Verweerder heeft geen belangen gesteld op grond waarvan zou moeten worden gezegd dat de schending van genoemd voorschrift uit de Awbi niet aan de rechtmatigheid van de bewaring in de weg staat. De omstandigheden die verweerder ten grondslag heeft gelegd aan het met de inbewaringstelling gemoeide belang van de openbare orde, geven daar evenmin blijk van.
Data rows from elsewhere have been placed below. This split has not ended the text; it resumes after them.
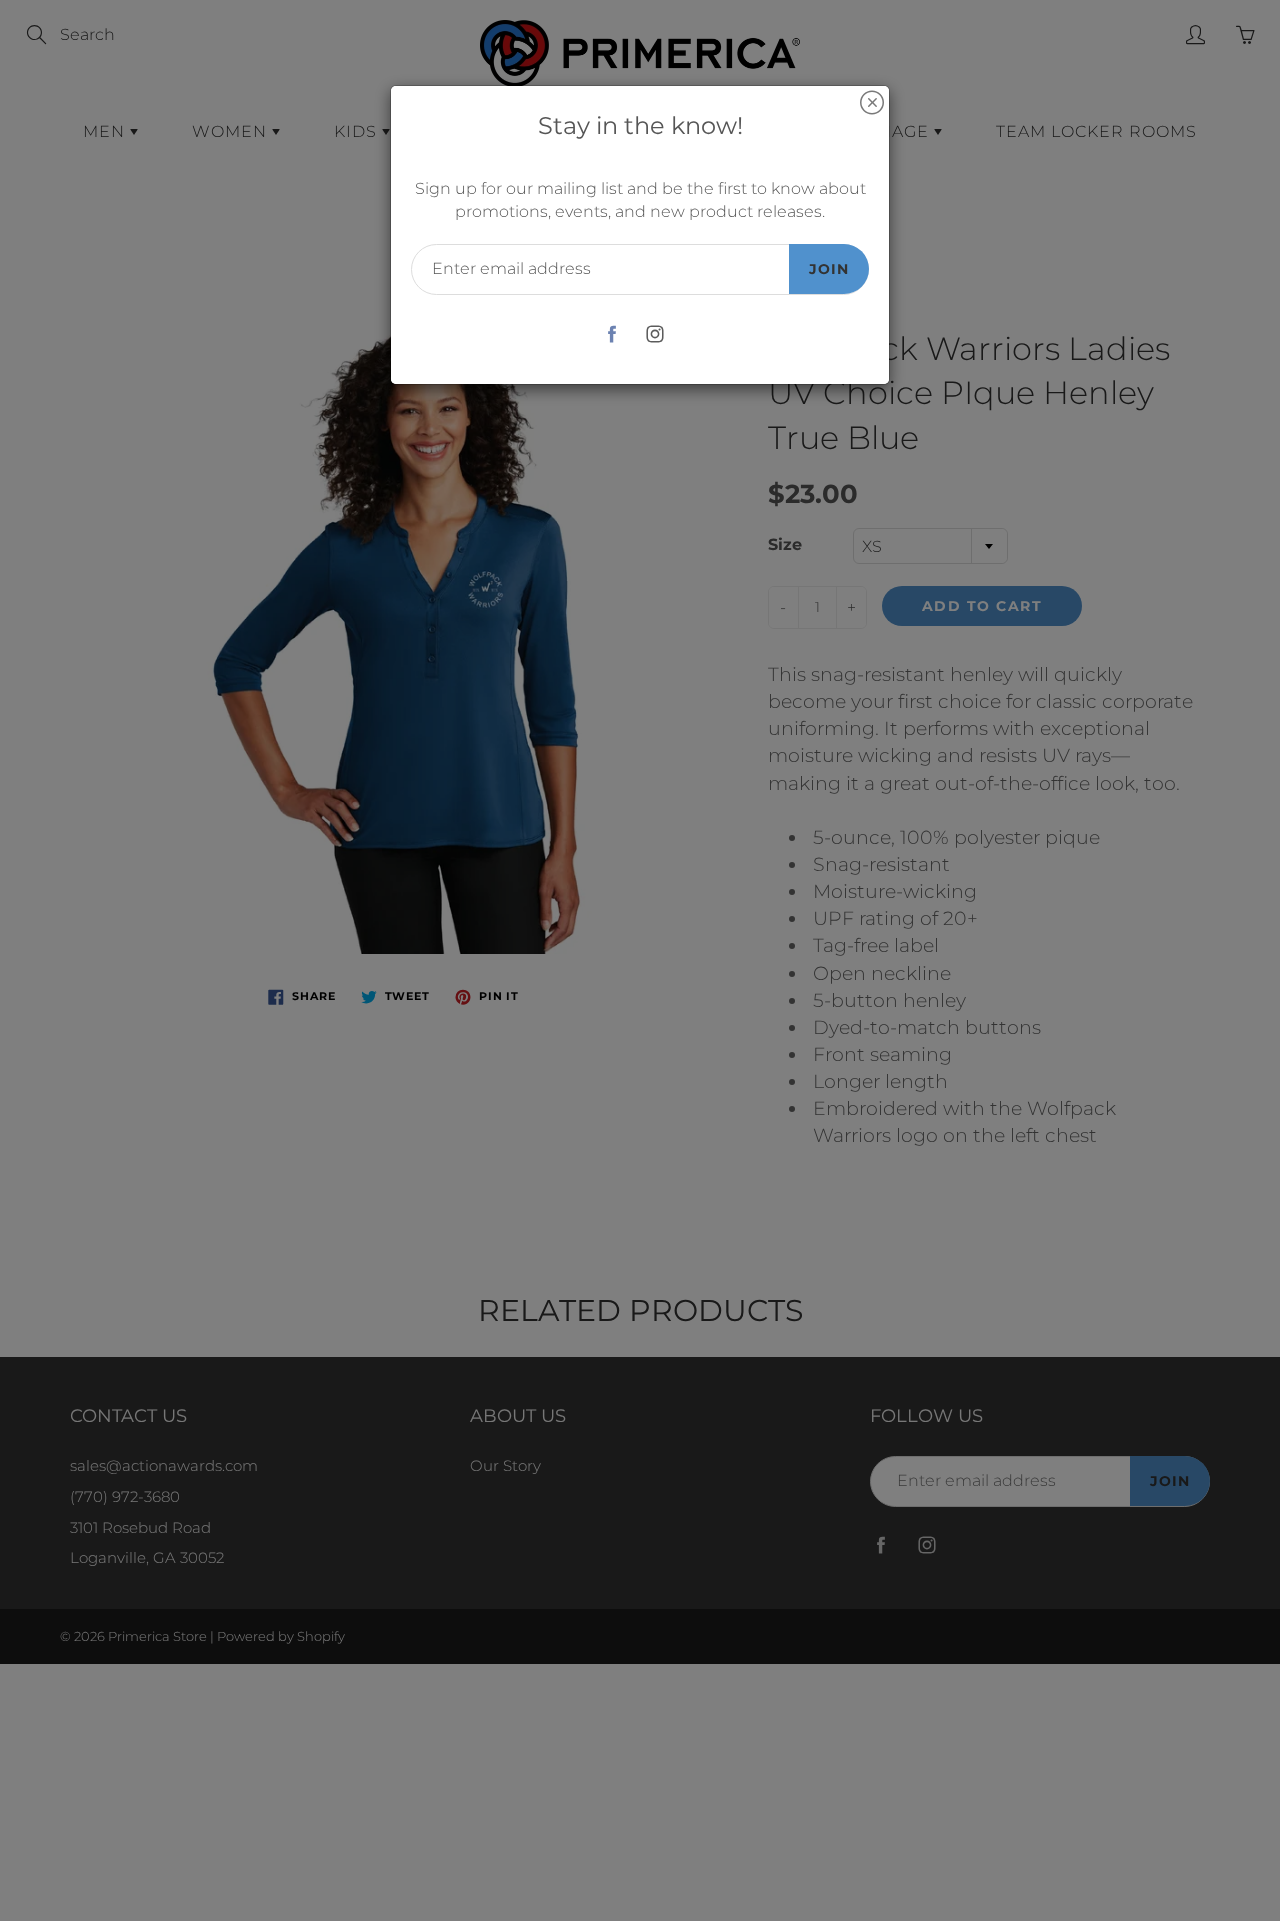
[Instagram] (654, 334)
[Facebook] (611, 334)
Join (829, 269)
Gelet hierop en in aanmerking genomen de belangen ter bescherming waarvan het betrokken voorschrift strekt - het huisrecht en het privéleven - is de maatregel van bewaring bij afweging van de daarbij betrokken belangen in redelijkheid niet gerechtvaardigd te achten.
Derhalve wordt het beroep gegrond verklaard en wordt de opheffing van de bewaring bevolen, ingaande 30 november 2006.
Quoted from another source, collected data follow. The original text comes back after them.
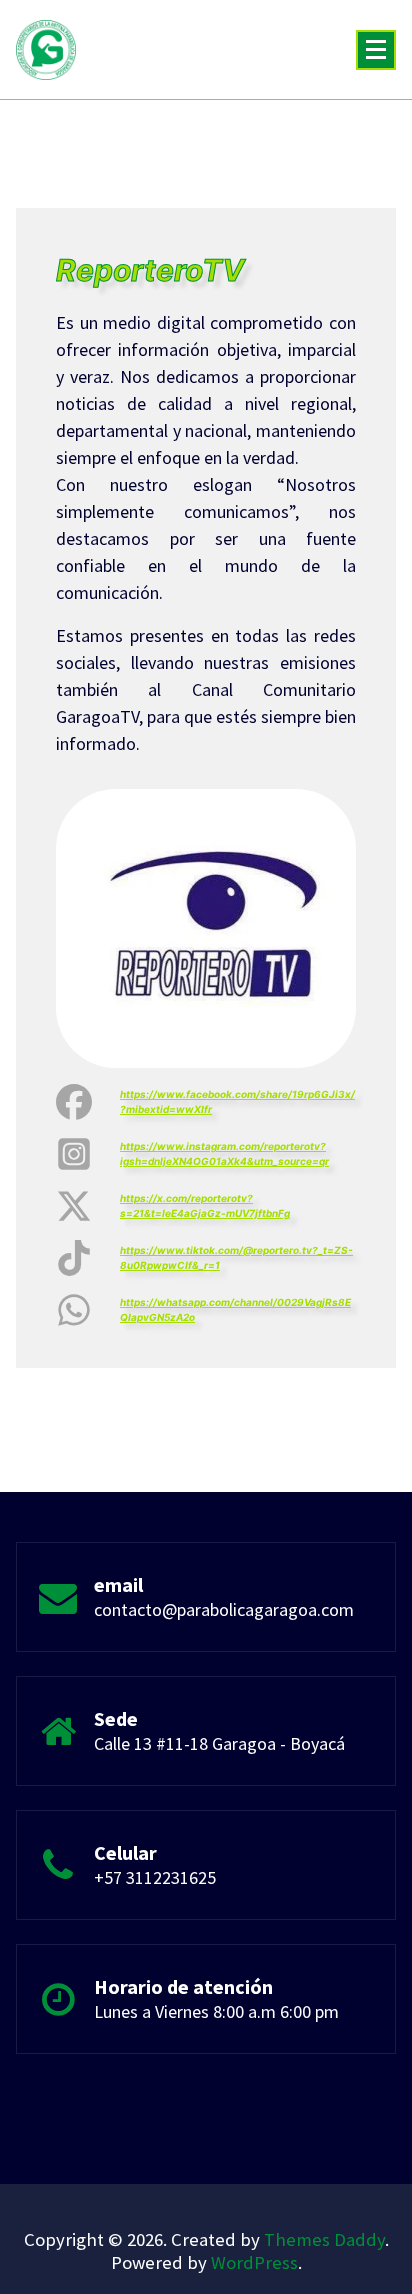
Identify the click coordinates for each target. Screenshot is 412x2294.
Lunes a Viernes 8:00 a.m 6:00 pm (216, 2011)
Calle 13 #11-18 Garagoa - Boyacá (219, 1743)
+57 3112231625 (155, 1877)
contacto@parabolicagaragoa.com (224, 1609)
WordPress (254, 2262)
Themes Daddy (324, 2239)
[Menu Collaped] (376, 50)
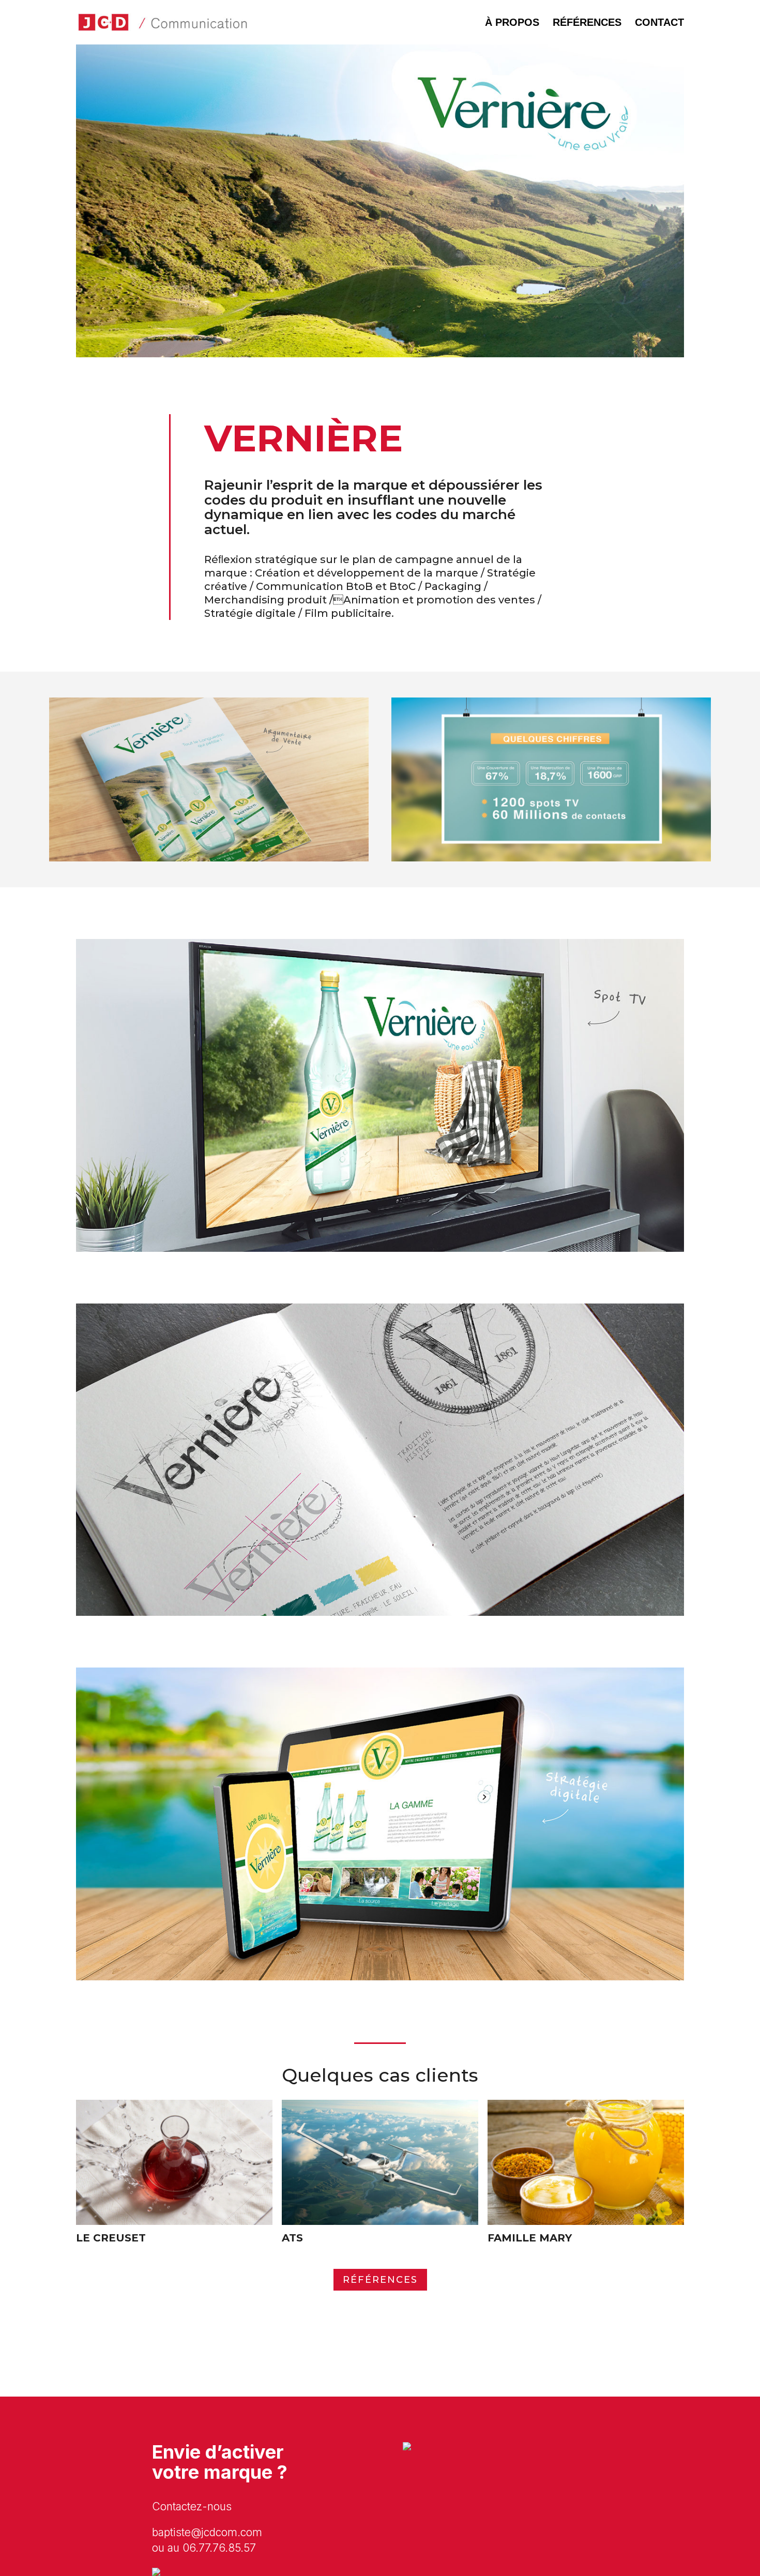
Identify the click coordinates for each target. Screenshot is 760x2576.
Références (380, 2279)
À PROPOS (512, 22)
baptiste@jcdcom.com (207, 2532)
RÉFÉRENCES (587, 22)
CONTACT (659, 22)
Hetgeen overig is aangedragen behoeft gelet op het voorgaande geen bespreking meer.
De rechtbank ziet in het vorenstaande aanleiding eiseres ten laste van de Staat der Nederlanden een vergoeding als bedoeld in artikel 106 van de Vw 2000 toe te kennen en wel tot een bedrag van € 95,-- per dag dat eiseres op een politiebureau ten onrechte aan de vrijheidsontnemende maatregel onderworpen is geweest en € 70,-- per dag dat eiseres in het Huis van Bewaring ten onrechte aan de vrijheidsontnemende maatregel onderworpen is geweest, derhalve in totaal € 1660,-- (2 x € 95,-- en 21 x € 70,--).
Gelet op het voorgaande is er aanleiding om verweerder als in het ongelijk gestelde partij te veroordelen in de kosten die eiseres in verband met de behandeling van het beroep bij de rechtbank redelijkerwijs heeft moeten maken. Deze kosten zijn op de voet van het bepaalde in het Besluit proceskosten bestuursrecht vastgesteld op € 711,-- als kosten van verleende rechtsbijstand (1 punt voor het beroepschrift, 1 punt voor het verschijnen ter zitting, 0,5 punt voor het verschijnen ter nadere zitting; waarde per punt € 322,--, wegingsfactor 1).
III. BESLISSING
De rechtbank
- verklaart het beroep gegrond;
- beveelt dat de bewaring ingaande 30 november 2006 wordt opgeheven;
- veroordeelt de Staat der Nederlanden tot vergoeding van de schade, groot € 1660,-- (zegge: zestienhonderdenzestig euro), te betalen aan eiseres;
- veroordeelt verweerder in de proceskosten van eiseres tot een bedrag groot € 711,-- (zegge: zevenhonderdenelf), te betalen door de Staat der Nederlanden aan de griffier van deze rechtbank.
Deze uitspraak is gedaan op 30 november 2006 door mr. drs. H.J.M. Baldinger, voorzitter, in tegenwoordigheid van J.G.J. Geerlings, griffier, en bekend gemaakt door verzending aan partijen op de hieronder vermelde datum.